Among the critically endangered animals are Doela Cattle and Western Red Polled Cattle. The Norwegian Coastal Goat and the horse breed Northland Pony/Lynghest are in the same category.
Some canine breeds are threatened too – the Norwegian Lundehund and the Norwegian Buhund. A breed of rabbit called the Troender Rabbit is also on the list.
The Norwegian White Goose and the Norwegian Spotted Goose (aka Smålens goose) are at risk, as is the chicken breed Norwegian Jærhøne. The Nordic Brown Bee, bred for its honey, could also buzz off for good some day.
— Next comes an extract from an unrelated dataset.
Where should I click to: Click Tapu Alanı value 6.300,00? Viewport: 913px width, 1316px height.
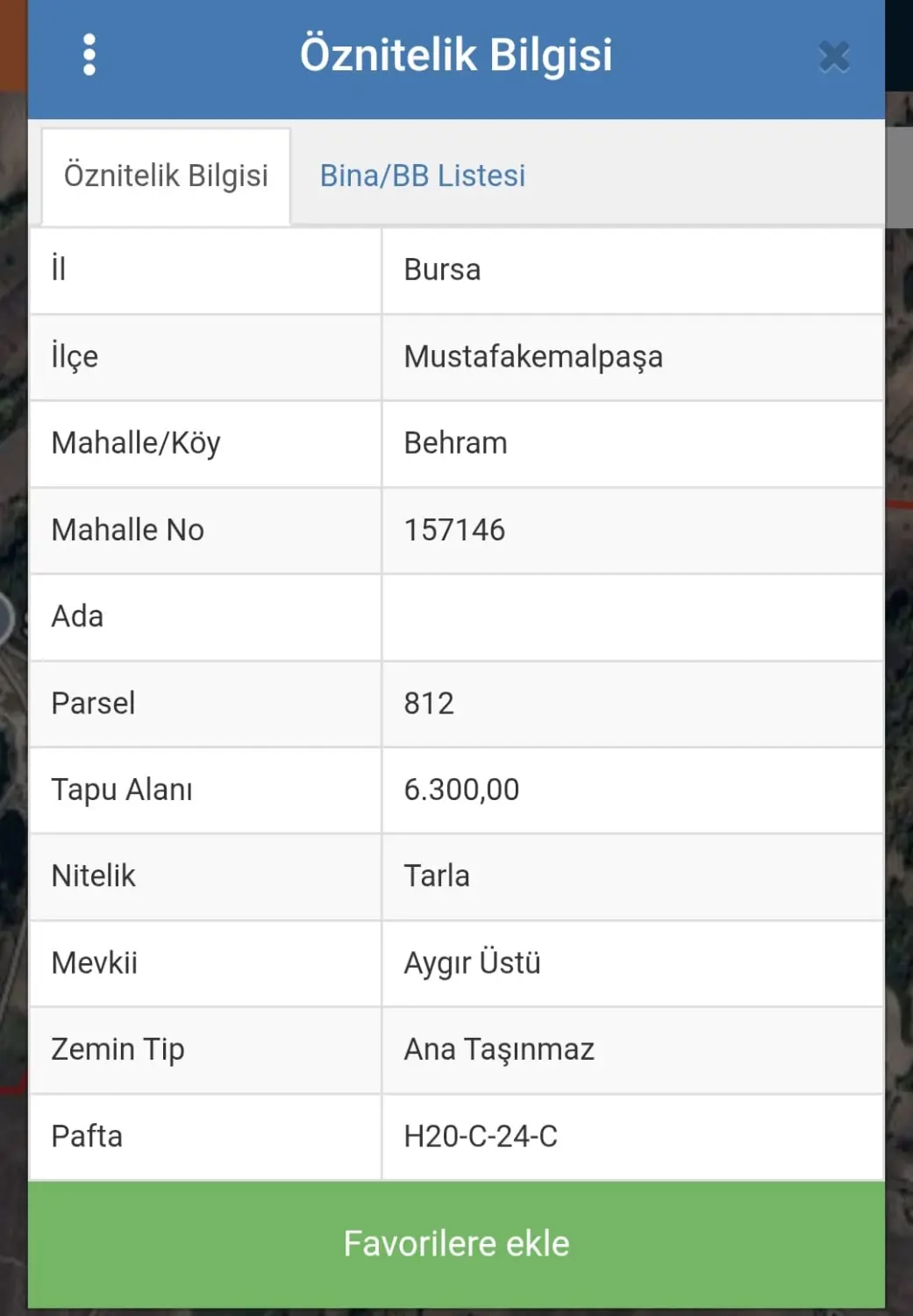tap(461, 790)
The situation is a little rosier for breeds such as the Telemark Cow and the Dole Gudsbrandsdal Horse. But stocks of these are tiny.
It would be easy to think that traditional livestock are ancient breeds, but that’s hardly the case.
“We should be aware that these are not breeds that have been around since the Stone Age,” says Sæther.
None of these Norwegian farm animal breeds have existed for more than 150 years.
Modern notions about breeding took root in Norway in the mid-19th century. As a result, Norwegian farmers started to establish these breeds as a way of making animal husbandry and agriculture more efficient.
Cattle are a prime example.
“The Telemark Cow was one of the first livestock breeds, established in 1856. This was followed by prolific development of local cattle breeds from 1880 to 1920,” says Sæther.
After World War II, these cattle breeds started to lose ground against the Norwegian Red Cow. Most all dairy cows in the country’s barns are now Norwegian Reds.
The Red was bred as an all-round critter that could thrive all up and down the country. Its DNA contains the genetic traces of many older races.
However, some of the traditional cattle breeds were maintained and some farmers are enthusiastic about their conservation.
Norwegian farms have maintained small and rather isolated stocks of animals compared to other European countries. This has contributed to the preservation of many breeds.
Now the tendency is to merge small farms into larger units. This can make it harder to raise traditional farm animal breeds.
The situation becomes critical when there are too few animals of a given breed to be sustainable.
Sæther says the situation today is actually rosier than it was 20 years ago, so she’s optimistic. “We have to succeed. We have more of these animals now than when we started to register them in 1990,” she says.